I’ve been doing a lot of reflecting on the concept of forgiveness since revisiting and sharing my story in The Fire Within, and it’s taken me a long time to even write this post. There are some commonalities between the stories within the book. In every story, there is resilience, determination, reflection, growth, and forgiveness. In every story, the choice that people made in how to react to their adversity involved forgiving the people who caused the hurt. One of my most important life lessons has been:

Quote 2

The story I share in the book that led me to this conclusion was very personal, but there are professional connotations. The Mengele Twins story from the video was heartbreaking and tragic beyond words. The stories in The Fire Within are adversities that can be difficult to read. But there are many times beyond major adversities that we need employ forgiveness. Many times I have needed to forgive someone in my professional life that may not have been ready or willing to say they were sorry. They may not have understood the damage they caused. They may not have had the tools to understand what they did. They may not, from their perspective, believe they were wrong.

I’ve been the victim of workplace bullying. I’ve been told that I’m not boots on the ground because I’m an administrator. I’ve been told that my ideas are too way out there to be real. I’ve been made to feel inferior and stupid and wrong. Sometimes, it’s been as simple as an idea I’ve been really excited about that was shot down. Sometimes, it’s been about sitting in a meeting and contributing to the conversation, only to have everything I say ignored. It doesn’t need to be a major adversity that makes me feel hurt. It can be all the small hurts along the way that add up.

And I know what people say. It’s easy to believe that people who do things wrong don’t deserve to be forgiven when you’re angry and hurt. But here’s the part of forgiveness that I figured out a long time ago: true forgiveness isn’t about those people. Forgiveness is allowing yourself to accept the things you cannot change and find the peace you need to let go of the anger. Forgiveness is actually about you and valuing your own happiness and peace over anger and sadness. It allows you to build your self-worth and confidence because there is more power in controlling your ability to forgive than allowing someone else to make you angry.

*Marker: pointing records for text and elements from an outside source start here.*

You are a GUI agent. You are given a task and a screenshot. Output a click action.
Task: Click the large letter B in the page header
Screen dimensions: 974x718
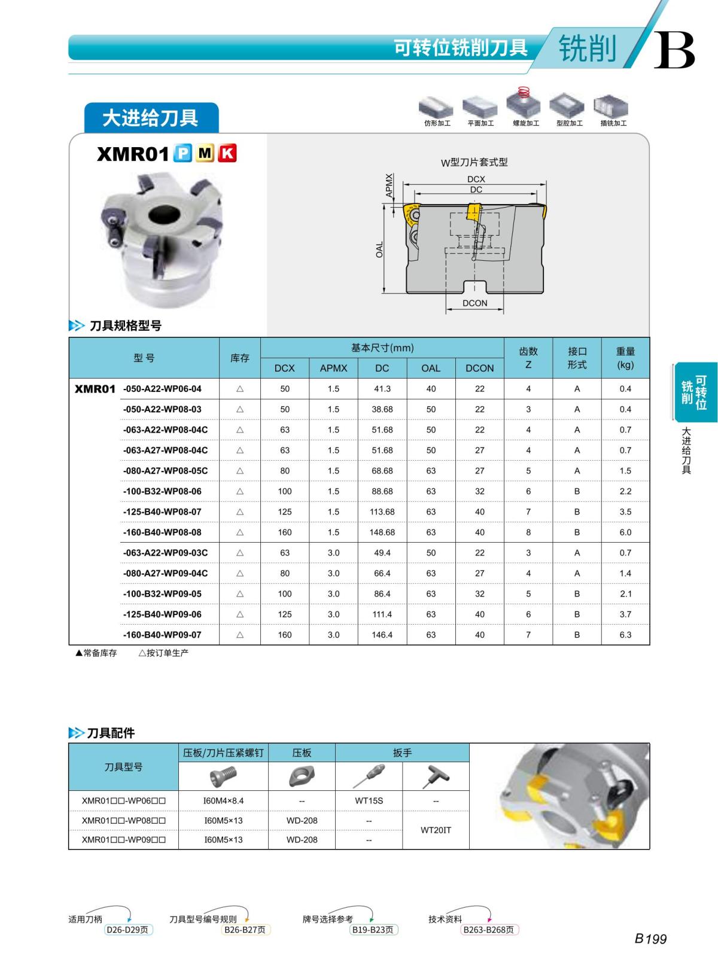[674, 50]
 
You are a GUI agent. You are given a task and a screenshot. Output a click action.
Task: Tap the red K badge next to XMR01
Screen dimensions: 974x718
[227, 154]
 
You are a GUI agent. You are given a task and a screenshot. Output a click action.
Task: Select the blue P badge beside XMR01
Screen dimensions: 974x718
[182, 154]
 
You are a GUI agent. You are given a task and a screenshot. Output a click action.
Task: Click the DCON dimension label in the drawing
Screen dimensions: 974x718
[474, 303]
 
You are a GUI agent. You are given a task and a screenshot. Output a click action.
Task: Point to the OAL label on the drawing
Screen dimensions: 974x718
[379, 250]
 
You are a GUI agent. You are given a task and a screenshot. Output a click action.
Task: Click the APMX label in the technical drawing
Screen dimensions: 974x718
[390, 185]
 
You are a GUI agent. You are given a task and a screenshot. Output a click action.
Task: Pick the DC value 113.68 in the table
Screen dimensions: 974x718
[382, 512]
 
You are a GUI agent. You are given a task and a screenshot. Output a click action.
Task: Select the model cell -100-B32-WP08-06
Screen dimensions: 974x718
[162, 492]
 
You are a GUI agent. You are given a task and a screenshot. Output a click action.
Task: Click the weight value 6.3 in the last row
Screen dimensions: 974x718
[625, 635]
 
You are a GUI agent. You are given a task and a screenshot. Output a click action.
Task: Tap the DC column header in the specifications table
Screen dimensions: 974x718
[382, 369]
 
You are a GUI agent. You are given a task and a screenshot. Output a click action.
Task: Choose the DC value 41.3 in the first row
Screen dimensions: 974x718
[382, 389]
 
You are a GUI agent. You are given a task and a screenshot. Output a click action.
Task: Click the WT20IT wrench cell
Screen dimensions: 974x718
[436, 830]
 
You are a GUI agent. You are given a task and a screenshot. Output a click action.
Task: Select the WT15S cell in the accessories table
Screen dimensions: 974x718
[369, 800]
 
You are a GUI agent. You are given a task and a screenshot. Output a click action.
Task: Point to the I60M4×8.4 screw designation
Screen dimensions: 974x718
[224, 800]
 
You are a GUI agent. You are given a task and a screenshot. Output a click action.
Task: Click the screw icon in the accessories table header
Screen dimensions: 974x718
[223, 777]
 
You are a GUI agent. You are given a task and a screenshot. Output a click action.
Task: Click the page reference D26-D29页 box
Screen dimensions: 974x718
[127, 930]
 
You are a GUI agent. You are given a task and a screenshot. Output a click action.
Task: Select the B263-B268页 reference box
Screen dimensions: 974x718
[489, 930]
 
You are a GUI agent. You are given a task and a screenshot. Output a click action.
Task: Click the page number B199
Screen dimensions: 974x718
[650, 939]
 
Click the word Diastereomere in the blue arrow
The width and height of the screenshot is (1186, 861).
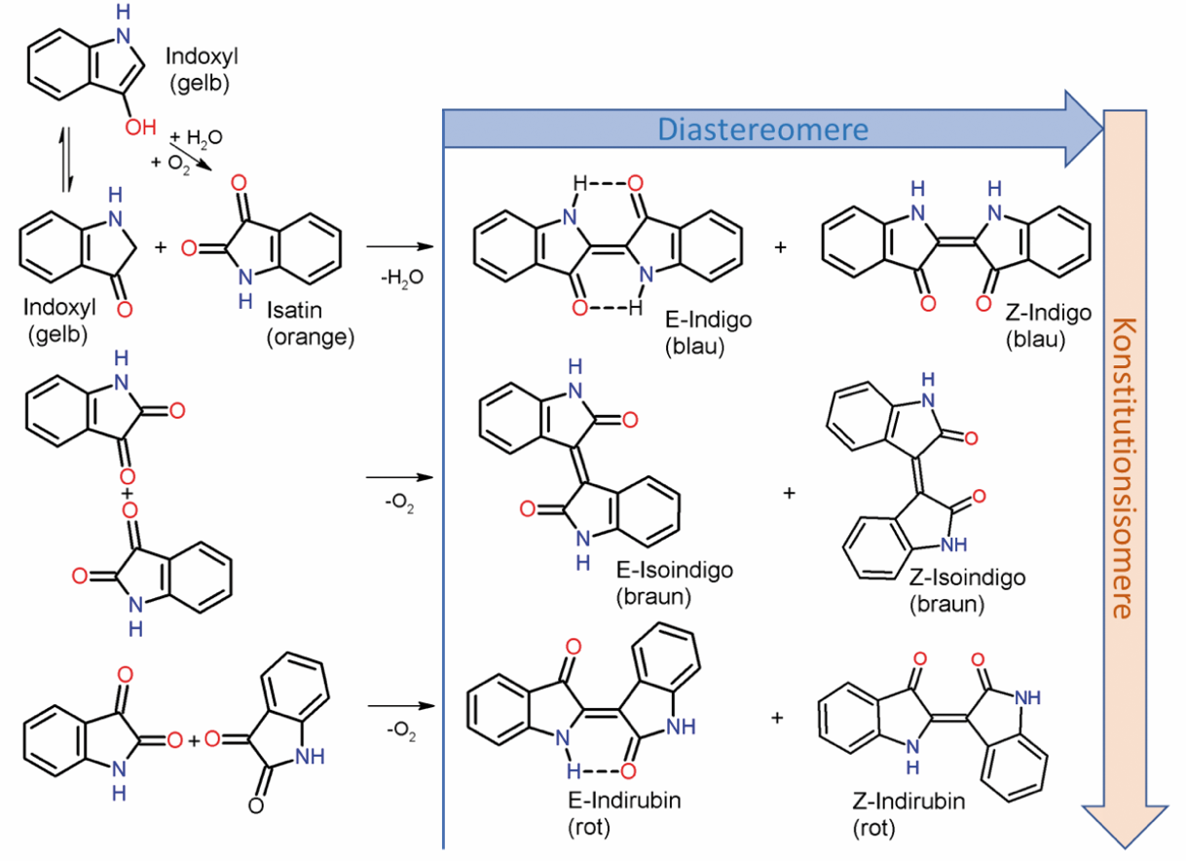point(760,129)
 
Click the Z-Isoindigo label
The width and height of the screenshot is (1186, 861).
point(966,579)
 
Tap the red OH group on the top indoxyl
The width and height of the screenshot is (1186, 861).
point(138,127)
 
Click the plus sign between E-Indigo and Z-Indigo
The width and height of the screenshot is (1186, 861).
point(780,248)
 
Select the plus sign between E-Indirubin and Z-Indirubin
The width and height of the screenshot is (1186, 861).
point(777,718)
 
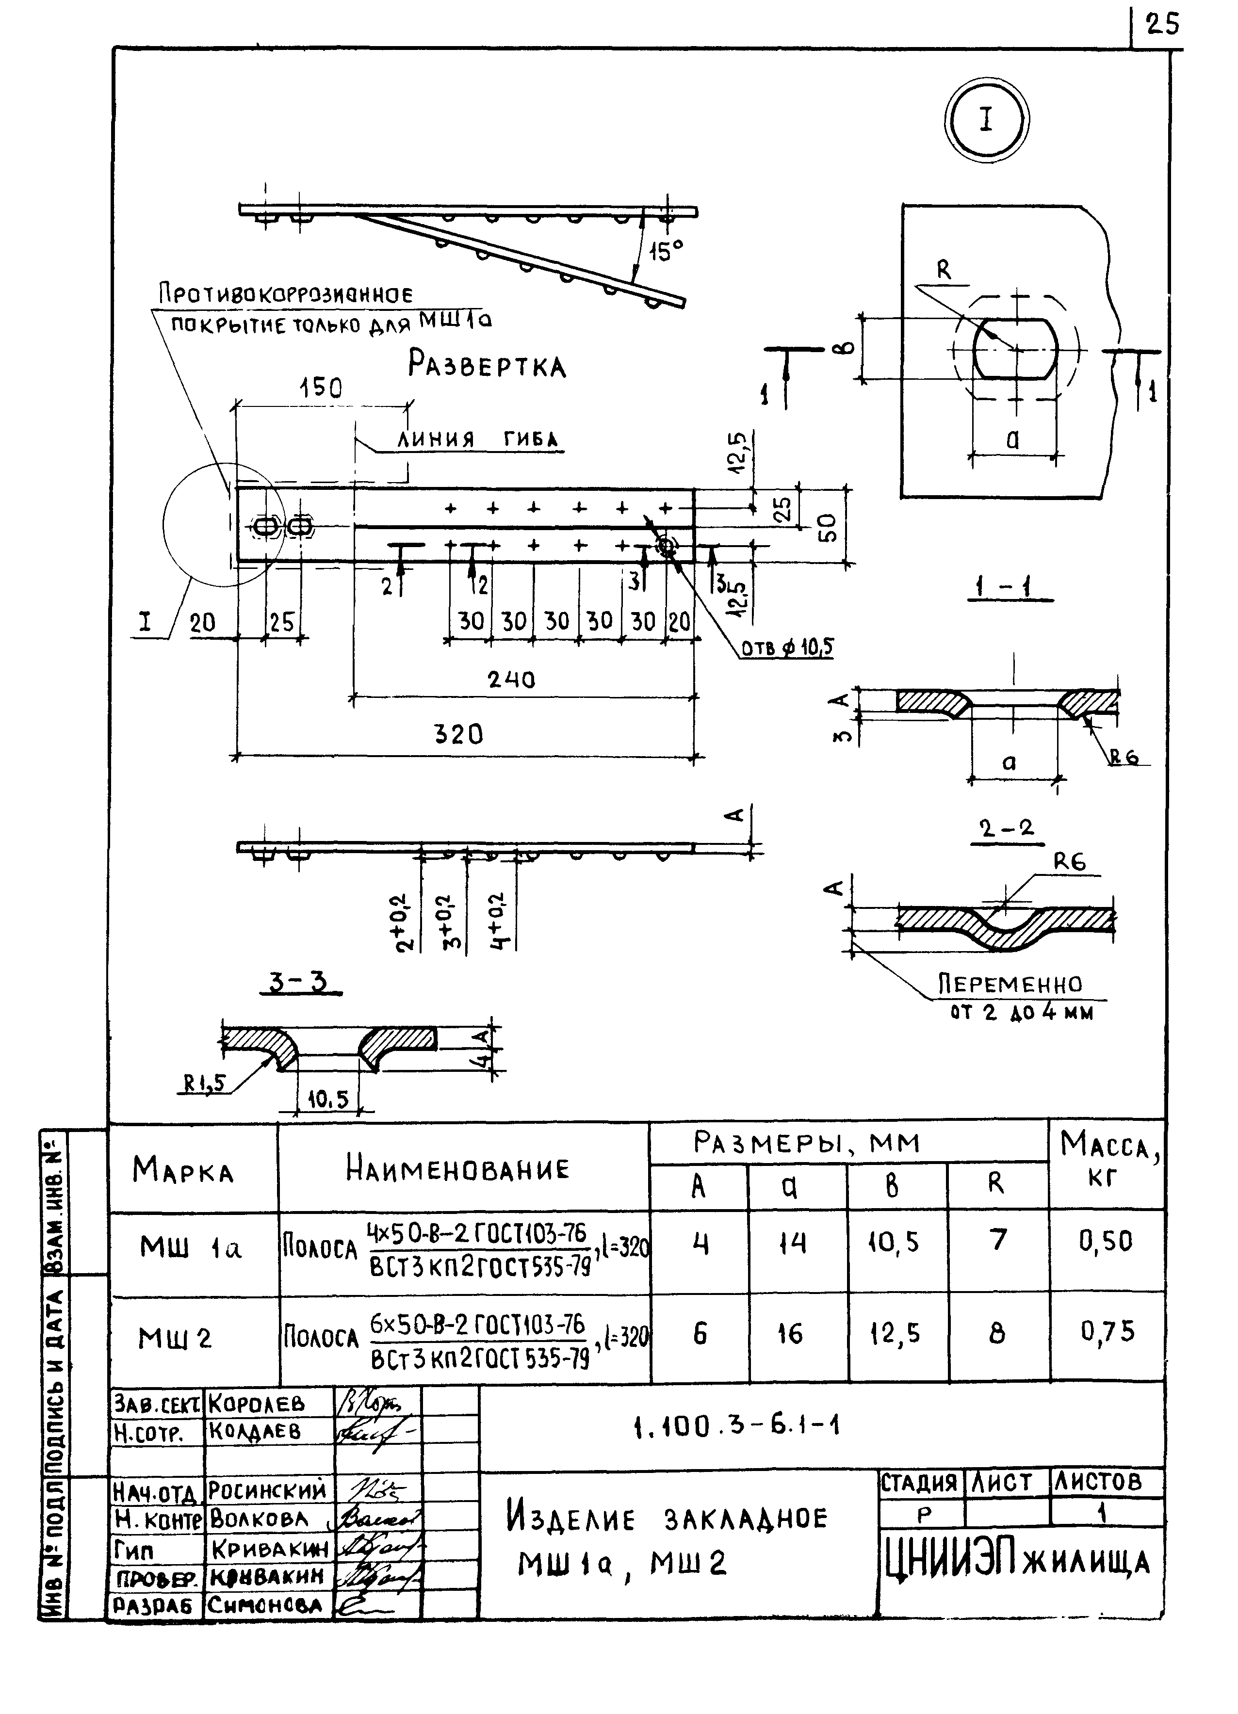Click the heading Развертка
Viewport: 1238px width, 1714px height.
click(487, 365)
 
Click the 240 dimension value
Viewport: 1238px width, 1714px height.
click(511, 679)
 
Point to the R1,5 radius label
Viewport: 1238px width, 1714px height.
click(205, 1083)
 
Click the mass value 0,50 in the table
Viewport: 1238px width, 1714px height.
click(1106, 1242)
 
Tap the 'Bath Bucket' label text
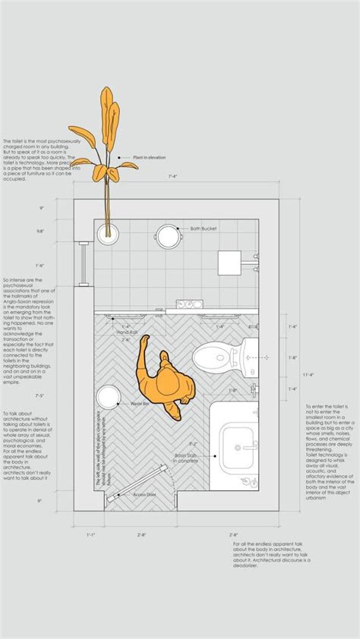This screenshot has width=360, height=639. (205, 228)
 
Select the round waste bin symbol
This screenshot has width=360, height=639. (108, 396)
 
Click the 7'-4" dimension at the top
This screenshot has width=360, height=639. (174, 176)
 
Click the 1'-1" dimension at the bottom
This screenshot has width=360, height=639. (91, 534)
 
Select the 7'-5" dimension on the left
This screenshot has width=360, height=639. (39, 395)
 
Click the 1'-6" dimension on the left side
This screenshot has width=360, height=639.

There are also a few things that I think forgiveness is not:

  • It does not mean you’re weak. To forgive someone who has hurt you actually takes a massive amount of strength to let go of the anger.
  • It does not excuse the people for their behavior.
  • It does not mean you forget what happened.
  • It does not mean you put yourself in the situation of allowing it to happen again.

It’s also important to allow forgiveness for yourself. We all make mistakes and we all have things we struggle with. So many times we feel guilty because we can’t balance, for example. A smart friend of mine told me lately that balance does not mean 50/50, yet I know that as I’m typing this post I’m feeling guilty for not speaking to my daughter sitting next to me, and when I put my work away and chat with her, I’m going to feel guilty about the work I didn’t get done during that time. But, forgiving my inability to effectively balance allows me to let go of the guilt that I constantly feel.

Developing the ability to recognize when forgiveness is necessary and what I need to reflect on to make it happen has made me a less angry person and letting go of that allows me to focus on the things that make me happy in my job and keep the negativity from dragging me down. I really do feel like adversities that hurt us are one of the reasons why teachers disengage from the profession. Forgiveness and letting go of the anger can be one of our best defenses and a way to keep us happy and engaged in our jobs and doing the best for the little people we serve.